Porque en 2022 vivimos una apertura en lo que respecta a este asunto pero, hace 40 años, tal y como describe la novela, «los locos eran tristes desechos de la humanidad» y en el manicomio zamorano en el que ingresa Alicia, antaño cartuja, habita «una pequeña colección de monstruos», «una terrible equivocación de la naturaleza, las faltas de ortografía de Dios…». Luca de Tena hubo de documentarse sobre el funcionamiento de las instituciones mentales en un momento concreto y significativo, «una época en la que, además de las transformaciones políticas y sociales que se estaban produciendo, iba cristalizando un cambio cultural hacia el problema de los trastornos mentales que dio lugar a reformas asistenciales y novedades muy importantes en torno al discurso y a la actitud social hacia la locura», describe en su investigación sobre la novela el académico del CSIC Rafael Huertas.
Ni siquiera el psiquiatra Juan Antonio VallejoNágera, que prologó el libro –con motivo de la adaptación al cine, Planeta lo ha reeditado–, era proclive a que el autor se inmiscuyera de incógnito en un manicomio y así lo dice en las líneas que preceden a una obra que, ejerció tanta fascinación en quienes la leyeron en el siglo XX, que acostumbraban a releerla. Hasta Belén Esteban se volvió loca con la historia un verano en Benidorm.
Vallejo-Nágera propuso a Luca de Tena hacer una visita controlada a un centro, pero éste replicó: «Sigues sin comprender. Debo entrar con un certificado, en ingreso no voluntario y con nombre supuesto, con todos sus riesgos y penalidades». Y así fue. Por el prólogo de Vallejo-Nágera sabemos, también, que Luca de Tena, no como otros, devolvió los libros prestados al psiquiatra y hasta los asimiló.
Y el impacto de la nueva cultura psiquiátrica, «desde posiciones conservadoras», matiza Rafael Huertas, toma forma en una novela de suspense, algo negra, que mantiene al lector enganchado a la historia de una mujer que no se sabe si está cuerda o loca. Son los años del debate sobre la reforma de las instituciones psiquiátricas, que empleaban aún maneras del siglo XVIII, «diseñadas para separar a los enfermos del resto de la sociedad y, una vez dentro, para neutralizarlos con medidas físicas y luego farmacológicas», sostiene Santiago Sevilla Vallejo, profesor en la Universidad de Salamanca y autor de un ensayo sobre el proceso médico que la narración de Luca de Tena describe.
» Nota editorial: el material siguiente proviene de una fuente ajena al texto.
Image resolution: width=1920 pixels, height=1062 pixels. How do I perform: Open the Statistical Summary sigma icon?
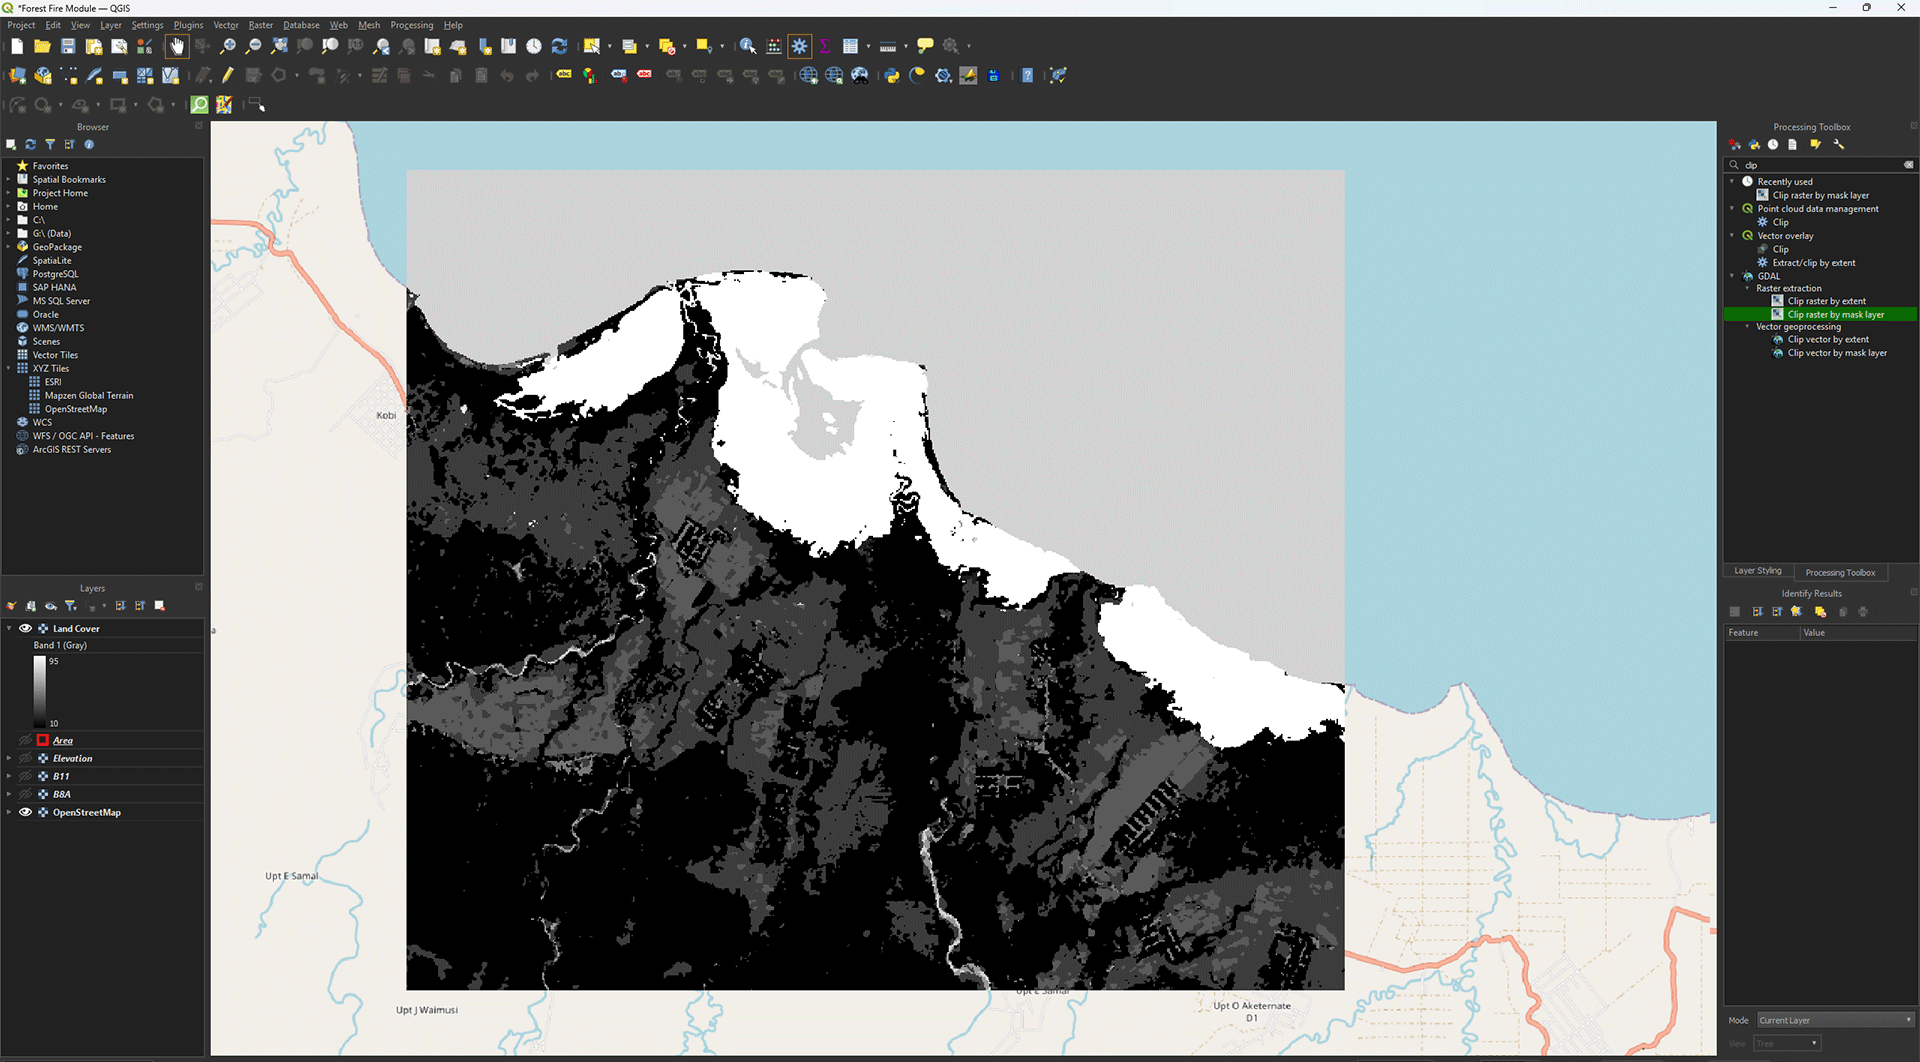[825, 46]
Dice también que «muchos de los diagnósticos estereotipan a los pacientes porque el trastorno condiciona la manera de comprenderlos». Algo que Alicia denomina «geometría del estudio del alma». Y eso es lo que obtiene el lector entre tanto dolor, la radiografía de quienes sufrían en lugares como «la jaula de los locos». Personajes imposibles de olvidar, como la duquesa de Pitiminí o el hombre con fobia al agua. Entre todos, el carisma de Alice Gould, como muestra este extracto inolvidable:
«Rió la nueva reclusa, sin extremarse, y el doctor se vio forzado a imitarla, pues lo cierto es que lo había dejado sin habla. De tonta no tenía nada. Podría ser loca; pero estúpida, no.
–En el informe que he leído acerca de su personalidad –comentó Teodoro Ruipérez–, se dice que es usted muy inteligente.
Alice sonrió con sarcasmo, no exento de vanidad.
–Le aseguro, doctor, que es un defecto involuntario».